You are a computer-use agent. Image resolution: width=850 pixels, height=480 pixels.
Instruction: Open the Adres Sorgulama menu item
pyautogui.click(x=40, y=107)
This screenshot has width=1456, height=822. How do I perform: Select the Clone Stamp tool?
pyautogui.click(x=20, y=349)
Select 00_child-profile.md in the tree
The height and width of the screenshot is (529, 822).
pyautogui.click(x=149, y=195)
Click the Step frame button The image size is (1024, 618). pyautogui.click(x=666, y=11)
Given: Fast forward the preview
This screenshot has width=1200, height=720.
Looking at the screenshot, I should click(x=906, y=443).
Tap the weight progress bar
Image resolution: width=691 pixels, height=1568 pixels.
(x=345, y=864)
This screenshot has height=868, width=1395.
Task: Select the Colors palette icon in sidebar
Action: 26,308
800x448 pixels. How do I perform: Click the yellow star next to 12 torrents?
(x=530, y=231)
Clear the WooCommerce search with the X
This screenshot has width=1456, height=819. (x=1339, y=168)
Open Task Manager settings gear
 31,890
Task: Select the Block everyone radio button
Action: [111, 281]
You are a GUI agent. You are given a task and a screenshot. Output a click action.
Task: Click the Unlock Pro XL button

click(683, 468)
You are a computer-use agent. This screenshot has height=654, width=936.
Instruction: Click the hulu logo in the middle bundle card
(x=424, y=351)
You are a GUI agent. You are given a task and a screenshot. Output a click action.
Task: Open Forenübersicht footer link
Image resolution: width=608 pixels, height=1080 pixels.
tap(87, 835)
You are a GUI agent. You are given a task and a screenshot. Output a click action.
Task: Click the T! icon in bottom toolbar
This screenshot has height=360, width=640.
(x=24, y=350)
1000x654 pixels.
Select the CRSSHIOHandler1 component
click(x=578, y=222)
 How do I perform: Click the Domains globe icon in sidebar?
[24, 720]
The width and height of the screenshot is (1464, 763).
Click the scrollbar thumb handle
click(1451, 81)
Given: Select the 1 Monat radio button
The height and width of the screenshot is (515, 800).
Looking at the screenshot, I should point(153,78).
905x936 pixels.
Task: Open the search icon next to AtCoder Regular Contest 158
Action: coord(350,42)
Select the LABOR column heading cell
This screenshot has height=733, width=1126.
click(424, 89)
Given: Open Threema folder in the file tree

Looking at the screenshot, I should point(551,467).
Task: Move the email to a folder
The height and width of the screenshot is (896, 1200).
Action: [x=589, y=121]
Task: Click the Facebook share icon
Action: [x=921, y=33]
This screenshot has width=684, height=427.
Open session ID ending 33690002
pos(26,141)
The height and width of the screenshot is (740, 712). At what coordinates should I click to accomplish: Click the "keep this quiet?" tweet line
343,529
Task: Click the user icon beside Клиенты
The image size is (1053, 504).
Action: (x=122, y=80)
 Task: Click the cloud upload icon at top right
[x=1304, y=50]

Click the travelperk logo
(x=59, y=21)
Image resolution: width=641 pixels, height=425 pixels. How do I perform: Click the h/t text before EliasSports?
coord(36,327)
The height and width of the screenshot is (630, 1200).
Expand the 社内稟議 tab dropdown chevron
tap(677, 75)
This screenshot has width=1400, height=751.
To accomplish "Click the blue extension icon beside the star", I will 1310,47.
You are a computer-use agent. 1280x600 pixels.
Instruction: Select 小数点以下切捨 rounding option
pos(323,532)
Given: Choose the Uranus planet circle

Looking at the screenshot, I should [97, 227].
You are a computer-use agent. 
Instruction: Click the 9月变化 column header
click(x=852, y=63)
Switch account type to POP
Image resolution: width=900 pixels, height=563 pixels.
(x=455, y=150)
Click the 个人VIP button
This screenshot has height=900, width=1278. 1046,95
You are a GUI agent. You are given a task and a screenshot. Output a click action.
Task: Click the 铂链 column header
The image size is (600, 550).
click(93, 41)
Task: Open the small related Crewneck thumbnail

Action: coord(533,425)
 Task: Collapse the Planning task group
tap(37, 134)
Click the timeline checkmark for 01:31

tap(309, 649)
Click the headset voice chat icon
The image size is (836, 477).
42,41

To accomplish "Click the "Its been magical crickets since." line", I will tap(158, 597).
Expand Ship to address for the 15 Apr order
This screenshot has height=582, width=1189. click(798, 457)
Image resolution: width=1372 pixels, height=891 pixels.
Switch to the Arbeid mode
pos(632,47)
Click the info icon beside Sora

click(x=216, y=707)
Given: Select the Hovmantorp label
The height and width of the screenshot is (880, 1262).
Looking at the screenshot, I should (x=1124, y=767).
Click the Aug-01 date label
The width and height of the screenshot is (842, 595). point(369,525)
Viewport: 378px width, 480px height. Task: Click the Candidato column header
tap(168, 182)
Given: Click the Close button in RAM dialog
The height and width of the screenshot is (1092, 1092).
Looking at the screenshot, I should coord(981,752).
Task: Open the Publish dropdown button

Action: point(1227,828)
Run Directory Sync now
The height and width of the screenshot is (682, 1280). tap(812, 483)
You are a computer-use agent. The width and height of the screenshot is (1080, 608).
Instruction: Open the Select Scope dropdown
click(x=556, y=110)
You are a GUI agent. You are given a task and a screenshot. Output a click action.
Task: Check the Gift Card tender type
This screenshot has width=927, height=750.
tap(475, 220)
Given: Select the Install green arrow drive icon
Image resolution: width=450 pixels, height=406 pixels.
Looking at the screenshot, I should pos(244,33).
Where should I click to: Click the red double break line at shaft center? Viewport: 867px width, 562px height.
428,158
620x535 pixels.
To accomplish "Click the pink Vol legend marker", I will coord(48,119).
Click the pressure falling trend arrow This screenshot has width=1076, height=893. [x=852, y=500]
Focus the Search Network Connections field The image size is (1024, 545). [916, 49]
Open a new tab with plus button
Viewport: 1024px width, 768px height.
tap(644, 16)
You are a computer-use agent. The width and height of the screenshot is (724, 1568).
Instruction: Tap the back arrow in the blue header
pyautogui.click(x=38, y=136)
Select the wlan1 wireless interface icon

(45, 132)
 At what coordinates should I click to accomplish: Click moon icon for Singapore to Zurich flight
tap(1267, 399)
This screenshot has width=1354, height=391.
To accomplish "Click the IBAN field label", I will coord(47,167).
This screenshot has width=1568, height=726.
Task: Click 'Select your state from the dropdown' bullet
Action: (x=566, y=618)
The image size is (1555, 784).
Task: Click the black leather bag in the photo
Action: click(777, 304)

========

=== TRY IT ===
The expected result is every record above, duplicated exactly.

=== COMPLETED EXERCISE ===
You are a computer-use agent. Image resolution: width=850 pixels, height=480 pixels.
Instruction: Open the Adres Sorgulama menu item
pyautogui.click(x=40, y=107)
This screenshot has width=1456, height=822. How do I perform: Select the Clone Stamp tool?
pyautogui.click(x=20, y=349)
Select 00_child-profile.md in the tree
The height and width of the screenshot is (529, 822).
pyautogui.click(x=149, y=195)
Click the Step frame button The image size is (1024, 618). pyautogui.click(x=666, y=11)
Given: Fast forward the preview
This screenshot has width=1200, height=720.
Looking at the screenshot, I should click(x=906, y=443).
Tap the weight progress bar
Image resolution: width=691 pixels, height=1568 pixels.
(x=345, y=864)
This screenshot has height=868, width=1395.
Task: Select the Colors palette icon in sidebar
Action: 26,308
800x448 pixels. How do I perform: Click the yellow star next to 12 torrents?
(x=530, y=231)
Clear the WooCommerce search with the X
This screenshot has width=1456, height=819. (x=1339, y=168)
Open Task Manager settings gear
 31,890
Task: Select the Block everyone radio button
Action: [111, 281]
You are a GUI agent. You are given a task and a screenshot. Output a click action.
Task: Click the Unlock Pro XL button

click(683, 468)
You are a computer-use agent. This screenshot has height=654, width=936.
Instruction: Click the hulu logo in the middle bundle card
(x=424, y=351)
You are a GUI agent. You are given a task and a screenshot. Output a click action.
Task: Open Forenübersicht footer link
Image resolution: width=608 pixels, height=1080 pixels.
tap(87, 835)
You are a GUI agent. You are given a task and a screenshot. Output a click action.
Task: Click the T! icon in bottom toolbar
This screenshot has height=360, width=640.
(x=24, y=350)
1000x654 pixels.
Select the CRSSHIOHandler1 component
click(x=578, y=222)
 How do I perform: Click the Domains globe icon in sidebar?
[24, 720]
The width and height of the screenshot is (1464, 763).
Click the scrollbar thumb handle
click(1451, 81)
Given: Select the 1 Monat radio button
The height and width of the screenshot is (515, 800).
Looking at the screenshot, I should point(153,78).
905x936 pixels.
Task: Open the search icon next to AtCoder Regular Contest 158
Action: coord(350,42)
Select the LABOR column heading cell
This screenshot has height=733, width=1126.
click(424, 89)
Given: Open Threema folder in the file tree

Looking at the screenshot, I should point(551,467).
Task: Move the email to a folder
The height and width of the screenshot is (896, 1200).
Action: [x=589, y=121]
Task: Click the Facebook share icon
Action: [x=921, y=33]
This screenshot has width=684, height=427.
Open session ID ending 33690002
pos(26,141)
The height and width of the screenshot is (740, 712). At what coordinates should I click to accomplish: Click the "keep this quiet?" tweet line
343,529
Task: Click the user icon beside Клиенты
The image size is (1053, 504).
Action: (x=122, y=80)
 Task: Click the cloud upload icon at top right
[x=1304, y=50]

Click the travelperk logo
(x=59, y=21)
Image resolution: width=641 pixels, height=425 pixels. How do I perform: Click the h/t text before EliasSports?
coord(36,327)
The height and width of the screenshot is (630, 1200).
Expand the 社内稟議 tab dropdown chevron
tap(677, 75)
This screenshot has width=1400, height=751.
To accomplish "Click the blue extension icon beside the star", I will 1310,47.
You are a computer-use agent. 1280x600 pixels.
Instruction: Select 小数点以下切捨 rounding option
pos(323,532)
Given: Choose the Uranus planet circle

Looking at the screenshot, I should [97, 227].
You are a computer-use agent. 
Instruction: Click the 9月变化 column header
click(x=852, y=63)
Switch account type to POP
Image resolution: width=900 pixels, height=563 pixels.
(x=455, y=150)
Click the 个人VIP button
This screenshot has height=900, width=1278. 1046,95
You are a GUI agent. You are given a task and a screenshot. Output a click action.
Task: Click the 铂链 column header
The image size is (600, 550).
click(93, 41)
Task: Open the small related Crewneck thumbnail

Action: coord(533,425)
 Task: Collapse the Planning task group
tap(37, 134)
Click the timeline checkmark for 01:31

tap(309, 649)
Click the headset voice chat icon
The image size is (836, 477).
42,41

To accomplish "Click the "Its been magical crickets since." line", I will tap(158, 597).
Expand Ship to address for the 15 Apr order
This screenshot has height=582, width=1189. click(798, 457)
Image resolution: width=1372 pixels, height=891 pixels.
Switch to the Arbeid mode
pos(632,47)
Click the info icon beside Sora

click(x=216, y=707)
Given: Select the Hovmantorp label
The height and width of the screenshot is (880, 1262).
Looking at the screenshot, I should (x=1124, y=767).
Click the Aug-01 date label
The width and height of the screenshot is (842, 595). point(369,525)
Viewport: 378px width, 480px height. Task: Click the Candidato column header
tap(168, 182)
Given: Click the Close button in RAM dialog
The height and width of the screenshot is (1092, 1092).
Looking at the screenshot, I should coord(981,752).
Task: Open the Publish dropdown button

Action: point(1227,828)
Run Directory Sync now
The height and width of the screenshot is (682, 1280). tap(812, 483)
You are a computer-use agent. The width and height of the screenshot is (1080, 608).
Instruction: Open the Select Scope dropdown
click(x=556, y=110)
You are a GUI agent. You are given a task and a screenshot. Output a click action.
Task: Check the Gift Card tender type
This screenshot has width=927, height=750.
tap(475, 220)
Given: Select the Install green arrow drive icon
Image resolution: width=450 pixels, height=406 pixels.
Looking at the screenshot, I should pos(244,33).
Where should I click to: Click the red double break line at shaft center? Viewport: 867px width, 562px height.
428,158
620x535 pixels.
To accomplish "Click the pink Vol legend marker", I will coord(48,119).
Click the pressure falling trend arrow This screenshot has width=1076, height=893. [x=852, y=500]
Focus the Search Network Connections field The image size is (1024, 545). [916, 49]
Open a new tab with plus button
Viewport: 1024px width, 768px height.
tap(644, 16)
You are a computer-use agent. The width and height of the screenshot is (724, 1568).
Instruction: Tap the back arrow in the blue header
pyautogui.click(x=38, y=136)
Select the wlan1 wireless interface icon

(45, 132)
 At what coordinates should I click to accomplish: Click moon icon for Singapore to Zurich flight
tap(1267, 399)
This screenshot has width=1354, height=391.
To accomplish "Click the IBAN field label", I will coord(47,167).
This screenshot has width=1568, height=726.
Task: Click 'Select your state from the dropdown' bullet
Action: (x=566, y=618)
The image size is (1555, 784).
Task: Click the black leather bag in the photo
Action: click(777, 304)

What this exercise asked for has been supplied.